STORED DATA
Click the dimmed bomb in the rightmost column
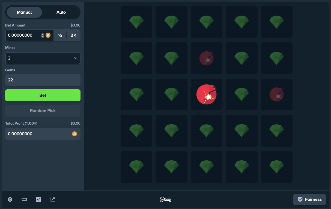The width and height of the screenshot is (331, 209). [276, 95]
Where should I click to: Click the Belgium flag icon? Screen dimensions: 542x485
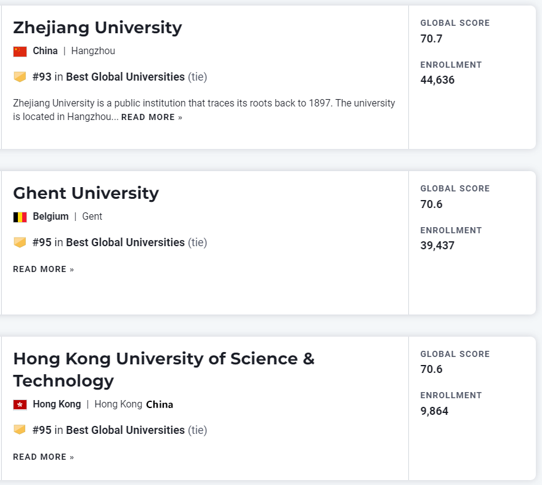pyautogui.click(x=20, y=217)
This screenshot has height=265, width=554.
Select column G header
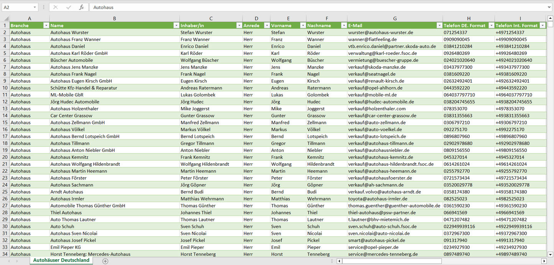pos(395,18)
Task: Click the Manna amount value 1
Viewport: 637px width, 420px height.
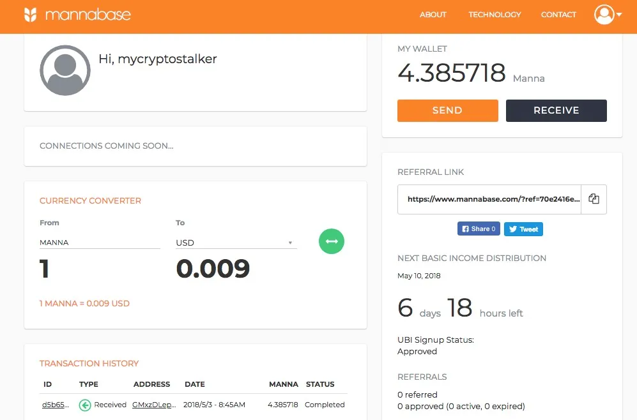Action: click(x=44, y=269)
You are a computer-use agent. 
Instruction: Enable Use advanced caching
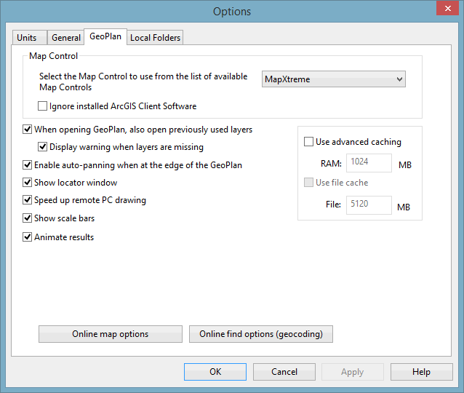coord(309,142)
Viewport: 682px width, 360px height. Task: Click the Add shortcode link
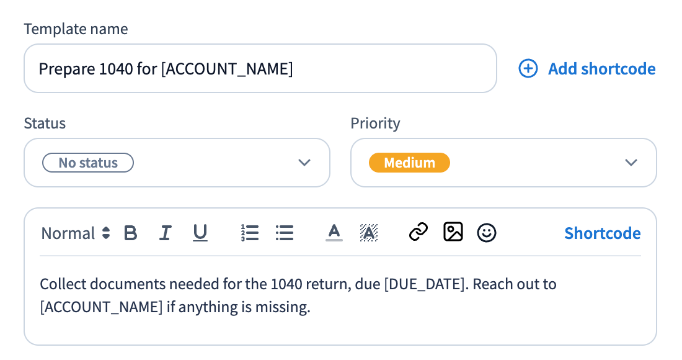(x=601, y=69)
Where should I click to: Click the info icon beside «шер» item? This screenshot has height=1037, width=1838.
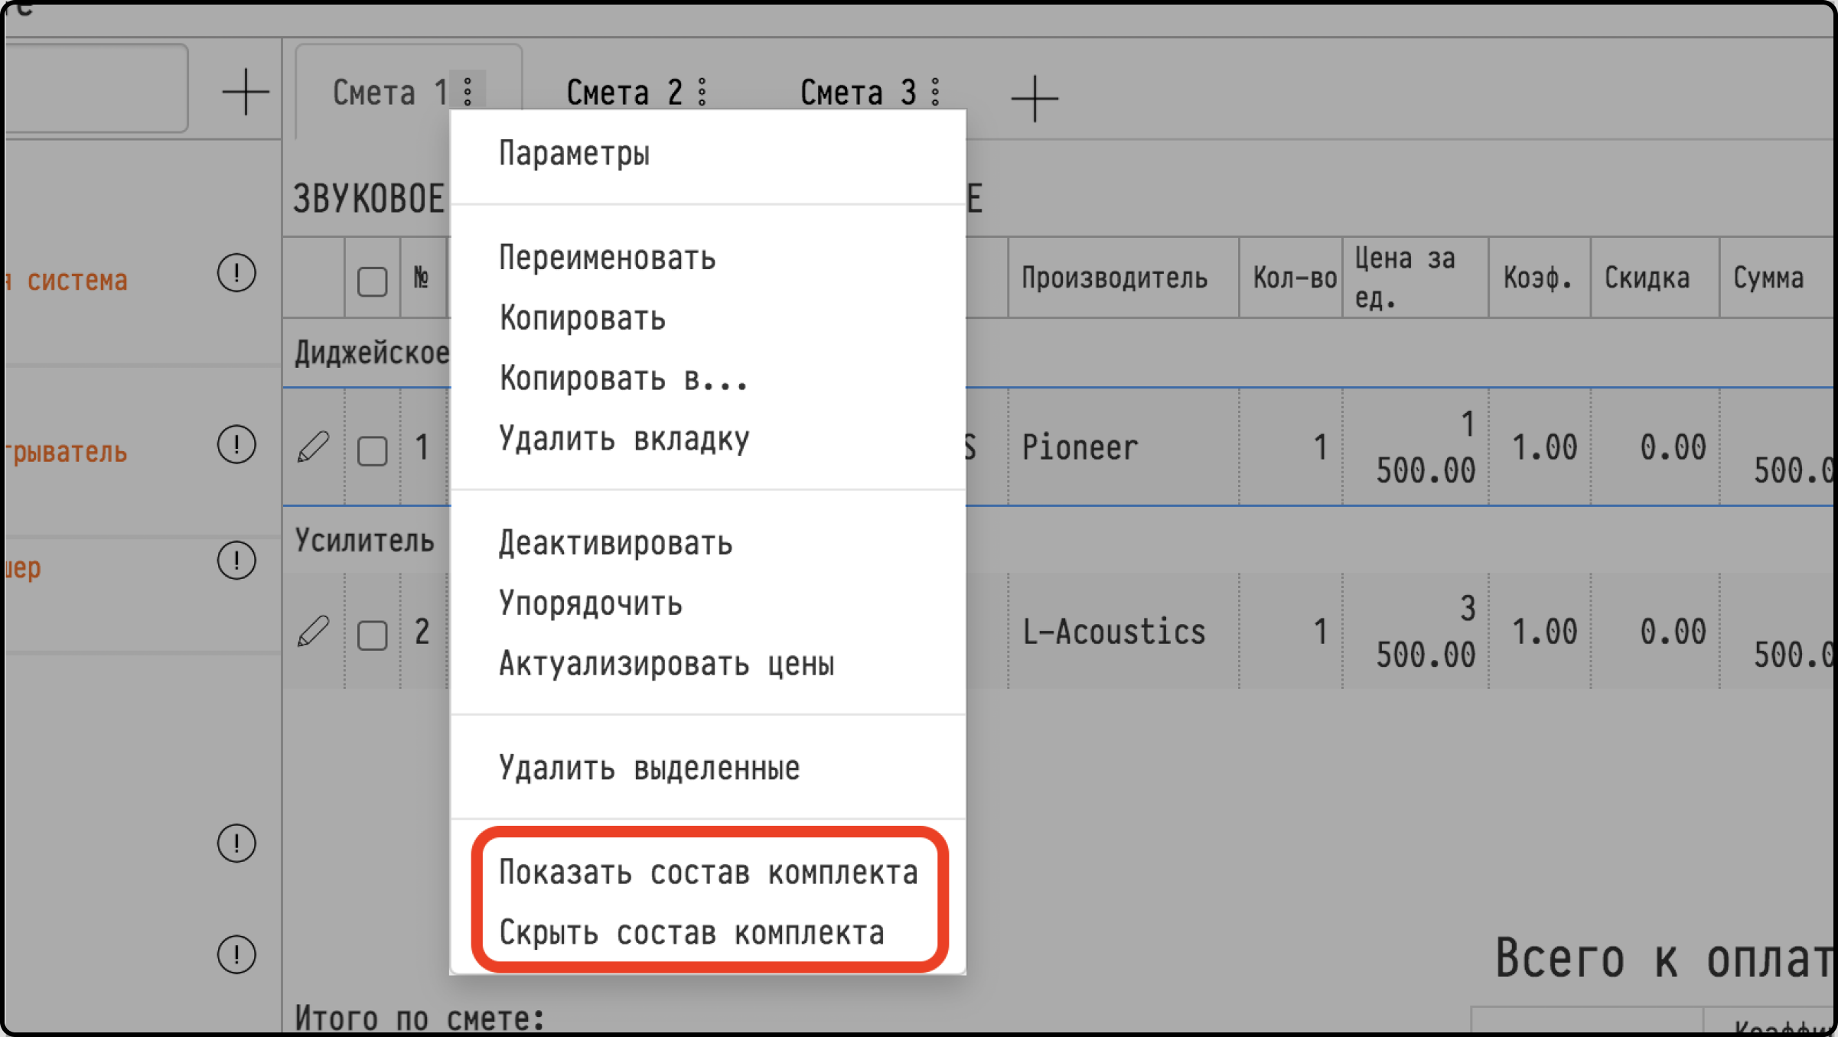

PROBLEM STATEMENT
Look over the material above and report each line holding "This".

SOLUTION BELOW
This screenshot has height=265, width=554.
Where should I click to: Click the info icon beside «шер» item? This screenshot has height=1037, width=1838.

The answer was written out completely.